### [Task instructions]
Could you render every line of the items below as a JSON list of strings, one string per line, with blank lines left out?

### [Entries for locating text and elements]
+ + +

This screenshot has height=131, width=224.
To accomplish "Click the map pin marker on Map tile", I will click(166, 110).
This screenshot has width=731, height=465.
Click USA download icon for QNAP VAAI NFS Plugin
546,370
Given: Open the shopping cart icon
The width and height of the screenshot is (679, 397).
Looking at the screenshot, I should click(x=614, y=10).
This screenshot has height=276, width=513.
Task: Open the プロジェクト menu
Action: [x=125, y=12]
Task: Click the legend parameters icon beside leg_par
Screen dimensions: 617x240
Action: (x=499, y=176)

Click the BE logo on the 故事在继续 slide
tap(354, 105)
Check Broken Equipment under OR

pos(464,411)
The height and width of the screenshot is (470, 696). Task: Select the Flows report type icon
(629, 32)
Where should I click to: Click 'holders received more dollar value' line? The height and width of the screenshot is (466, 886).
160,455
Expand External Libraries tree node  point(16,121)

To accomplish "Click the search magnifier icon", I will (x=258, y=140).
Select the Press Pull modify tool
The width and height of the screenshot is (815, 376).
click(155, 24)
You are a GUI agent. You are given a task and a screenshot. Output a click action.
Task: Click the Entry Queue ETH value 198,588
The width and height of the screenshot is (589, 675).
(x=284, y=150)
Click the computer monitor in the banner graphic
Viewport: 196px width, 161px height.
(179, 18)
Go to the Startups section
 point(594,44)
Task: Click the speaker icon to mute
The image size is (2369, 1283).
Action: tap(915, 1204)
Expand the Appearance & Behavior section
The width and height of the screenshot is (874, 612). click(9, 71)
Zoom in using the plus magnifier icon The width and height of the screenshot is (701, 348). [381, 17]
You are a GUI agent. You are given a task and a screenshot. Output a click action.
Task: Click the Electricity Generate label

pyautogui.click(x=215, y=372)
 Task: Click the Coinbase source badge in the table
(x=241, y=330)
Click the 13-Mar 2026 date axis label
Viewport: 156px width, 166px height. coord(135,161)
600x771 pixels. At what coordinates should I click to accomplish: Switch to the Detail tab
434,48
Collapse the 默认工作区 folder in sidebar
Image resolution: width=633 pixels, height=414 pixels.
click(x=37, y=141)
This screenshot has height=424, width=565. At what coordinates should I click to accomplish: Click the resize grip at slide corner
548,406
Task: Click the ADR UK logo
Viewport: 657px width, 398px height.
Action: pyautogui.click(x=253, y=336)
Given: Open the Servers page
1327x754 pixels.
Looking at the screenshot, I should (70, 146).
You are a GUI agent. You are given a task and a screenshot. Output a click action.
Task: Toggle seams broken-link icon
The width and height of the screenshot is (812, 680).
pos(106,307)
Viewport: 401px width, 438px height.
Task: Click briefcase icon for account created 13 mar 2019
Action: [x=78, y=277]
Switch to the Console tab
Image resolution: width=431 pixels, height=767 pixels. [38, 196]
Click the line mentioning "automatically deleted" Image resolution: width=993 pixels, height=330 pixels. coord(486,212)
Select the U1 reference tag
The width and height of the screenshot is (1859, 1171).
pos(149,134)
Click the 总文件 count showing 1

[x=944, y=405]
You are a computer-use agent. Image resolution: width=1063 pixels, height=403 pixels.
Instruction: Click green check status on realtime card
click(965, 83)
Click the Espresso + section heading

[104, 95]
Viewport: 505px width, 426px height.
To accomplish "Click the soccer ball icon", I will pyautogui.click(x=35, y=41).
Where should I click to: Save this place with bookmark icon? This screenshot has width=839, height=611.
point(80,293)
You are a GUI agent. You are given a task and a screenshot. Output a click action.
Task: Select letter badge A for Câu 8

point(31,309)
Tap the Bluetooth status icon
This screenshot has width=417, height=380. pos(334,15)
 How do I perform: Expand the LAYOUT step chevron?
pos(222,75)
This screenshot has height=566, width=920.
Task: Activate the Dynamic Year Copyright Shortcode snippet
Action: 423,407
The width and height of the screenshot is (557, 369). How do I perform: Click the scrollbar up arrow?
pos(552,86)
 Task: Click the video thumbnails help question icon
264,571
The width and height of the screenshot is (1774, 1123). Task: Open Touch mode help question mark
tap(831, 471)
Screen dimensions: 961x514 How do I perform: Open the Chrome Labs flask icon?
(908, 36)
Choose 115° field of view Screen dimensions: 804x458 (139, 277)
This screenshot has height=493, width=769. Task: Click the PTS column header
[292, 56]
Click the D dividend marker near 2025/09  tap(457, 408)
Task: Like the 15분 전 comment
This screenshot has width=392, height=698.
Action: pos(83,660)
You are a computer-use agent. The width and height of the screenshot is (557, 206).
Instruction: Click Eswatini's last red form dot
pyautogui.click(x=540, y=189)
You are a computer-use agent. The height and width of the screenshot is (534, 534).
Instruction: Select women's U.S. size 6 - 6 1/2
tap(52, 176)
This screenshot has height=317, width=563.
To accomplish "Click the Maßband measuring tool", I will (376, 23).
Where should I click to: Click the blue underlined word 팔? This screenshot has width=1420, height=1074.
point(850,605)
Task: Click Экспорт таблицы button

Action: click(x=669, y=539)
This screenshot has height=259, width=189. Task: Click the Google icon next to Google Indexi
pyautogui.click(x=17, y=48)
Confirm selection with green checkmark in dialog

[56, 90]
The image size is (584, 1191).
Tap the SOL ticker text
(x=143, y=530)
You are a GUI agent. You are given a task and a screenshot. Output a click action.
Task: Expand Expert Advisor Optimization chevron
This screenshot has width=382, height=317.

+ + +

### [Reply]
[
  "This screenshot has height=131, width=224.",
  "To accomplish \"Click the map pin marker on Map tile\", I will click(166, 110).",
  "This screenshot has width=731, height=465.",
  "Click USA download icon for QNAP VAAI NFS Plugin",
  "546,370",
  "Given: Open the shopping cart icon",
  "The width and height of the screenshot is (679, 397).",
  "Looking at the screenshot, I should click(x=614, y=10).",
  "This screenshot has height=276, width=513.",
  "Task: Open the プロジェクト menu",
  "Action: [x=125, y=12]",
  "Task: Click the legend parameters icon beside leg_par",
  "Screen dimensions: 617x240",
  "Action: (x=499, y=176)",
  "Click the BE logo on the 故事在继续 slide",
  "tap(354, 105)",
  "Check Broken Equipment under OR",
  "pos(464,411)",
  "The height and width of the screenshot is (470, 696). Task: Select the Flows report type icon",
  "(629, 32)",
  "Where should I click to: Click 'holders received more dollar value' line? The height and width of the screenshot is (466, 886).",
  "160,455",
  "Expand External Libraries tree node  point(16,121)",
  "To accomplish \"Click the search magnifier icon\", I will (x=258, y=140).",
  "Select the Press Pull modify tool",
  "The width and height of the screenshot is (815, 376).",
  "click(155, 24)",
  "You are a GUI agent. You are given a task and a screenshot. Output a click action.",
  "Task: Click the Entry Queue ETH value 198,588",
  "The width and height of the screenshot is (589, 675).",
  "(x=284, y=150)",
  "Click the computer monitor in the banner graphic",
  "Viewport: 196px width, 161px height.",
  "(179, 18)",
  "Go to the Startups section",
  " point(594,44)",
  "Task: Click the speaker icon to mute",
  "The image size is (2369, 1283).",
  "Action: tap(915, 1204)",
  "Expand the Appearance & Behavior section",
  "The width and height of the screenshot is (874, 612). click(9, 71)",
  "Zoom in using the plus magnifier icon The width and height of the screenshot is (701, 348). [381, 17]",
  "You are a GUI agent. You are given a task and a screenshot. Output a click action.",
  "Task: Click the Electricity Generate label",
  "pyautogui.click(x=215, y=372)",
  " Task: Click the Coinbase source badge in the table",
  "(x=241, y=330)",
  "Click the 13-Mar 2026 date axis label",
  "Viewport: 156px width, 166px height. coord(135,161)",
  "600x771 pixels. At what coordinates should I click to accomplish: Switch to the Detail tab",
  "434,48",
  "Collapse the 默认工作区 folder in sidebar",
  "Image resolution: width=633 pixels, height=414 pixels.",
  "click(x=37, y=141)",
  "This screenshot has height=424, width=565. At what coordinates should I click to accomplish: Click the resize grip at slide corner",
  "548,406",
  "Task: Click the ADR UK logo",
  "Viewport: 657px width, 398px height.",
  "Action: pyautogui.click(x=253, y=336)",
  "Given: Open the Servers page",
  "1327x754 pixels.",
  "Looking at the screenshot, I should (70, 146).",
  "You are a GUI agent. You are given a task and a screenshot. Output a click action.",
  "Task: Toggle seams broken-link icon",
  "The width and height of the screenshot is (812, 680).",
  "pos(106,307)",
  "Viewport: 401px width, 438px height.",
  "Task: Click briefcase icon for account created 13 mar 2019",
  "Action: [x=78, y=277]",
  "Switch to the Console tab",
  "Image resolution: width=431 pixels, height=767 pixels. [38, 196]",
  "Click the line mentioning \"automatically deleted\" Image resolution: width=993 pixels, height=330 pixels. coord(486,212)",
  "Select the U1 reference tag",
  "The width and height of the screenshot is (1859, 1171).",
  "pos(149,134)",
  "Click the 总文件 count showing 1",
  "[x=944, y=405]",
  "You are a computer-use agent. Image resolution: width=1063 pixels, height=403 pixels.",
  "Instruction: Click green check status on realtime card",
  "click(965, 83)",
  "Click the Espresso + section heading",
  "[104, 95]",
  "Viewport: 505px width, 426px height.",
  "To accomplish \"Click the soccer ball icon\", I will pyautogui.click(x=35, y=41).",
  "Where should I click to: Save this place with bookmark icon? This screenshot has width=839, height=611.",
  "point(80,293)",
  "You are a GUI agent. You are given a task and a screenshot. Output a click action.",
  "Task: Select letter badge A for Câu 8",
  "point(31,309)",
  "Tap the Bluetooth status icon",
  "This screenshot has width=417, height=380. pos(334,15)",
  " How do I perform: Expand the LAYOUT step chevron?",
  "pos(222,75)",
  "This screenshot has height=566, width=920.",
  "Task: Activate the Dynamic Year Copyright Shortcode snippet",
  "Action: 423,407",
  "The width and height of the screenshot is (557, 369). How do I perform: Click the scrollbar up arrow?",
  "pos(552,86)",
  " Task: Click the video thumbnails help question icon",
  "264,571",
  "The width and height of the screenshot is (1774, 1123). Task: Open Touch mode help question mark",
  "tap(831, 471)",
  "Screen dimensions: 961x514 How do I perform: Open the Chrome Labs flask icon?",
  "(908, 36)",
  "Choose 115° field of view Screen dimensions: 804x458 (139, 277)",
  "This screenshot has height=493, width=769. Task: Click the PTS column header",
  "[292, 56]",
  "Click the D dividend marker near 2025/09  tap(457, 408)",
  "Task: Like the 15분 전 comment",
  "This screenshot has width=392, height=698.",
  "Action: pos(83,660)",
  "You are a computer-use agent. The width and height of the screenshot is (557, 206).",
  "Instruction: Click Eswatini's last red form dot",
  "pyautogui.click(x=540, y=189)",
  "You are a computer-use agent. The height and width of the screenshot is (534, 534).",
  "Instruction: Select women's U.S. size 6 - 6 1/2",
  "tap(52, 176)",
  "This screenshot has height=317, width=563.",
  "To accomplish \"Click the Maßband measuring tool\", I will (376, 23).",
  "Where should I click to: Click the blue underlined word 팔? This screenshot has width=1420, height=1074.",
  "point(850,605)",
  "Task: Click Экспорт таблицы button",
  "Action: click(x=669, y=539)",
  "This screenshot has height=259, width=189. Task: Click the Google icon next to Google Indexi",
  "pyautogui.click(x=17, y=48)",
  "Confirm selection with green checkmark in dialog",
  "[56, 90]",
  "The image size is (584, 1191).",
  "Tap the SOL ticker text",
  "(x=143, y=530)",
  "You are a GUI agent. You are given a task and a screenshot. Output a click action.",
  "Task: Expand Expert Advisor Optimization chevron",
  "This screenshot has width=382, height=317."
]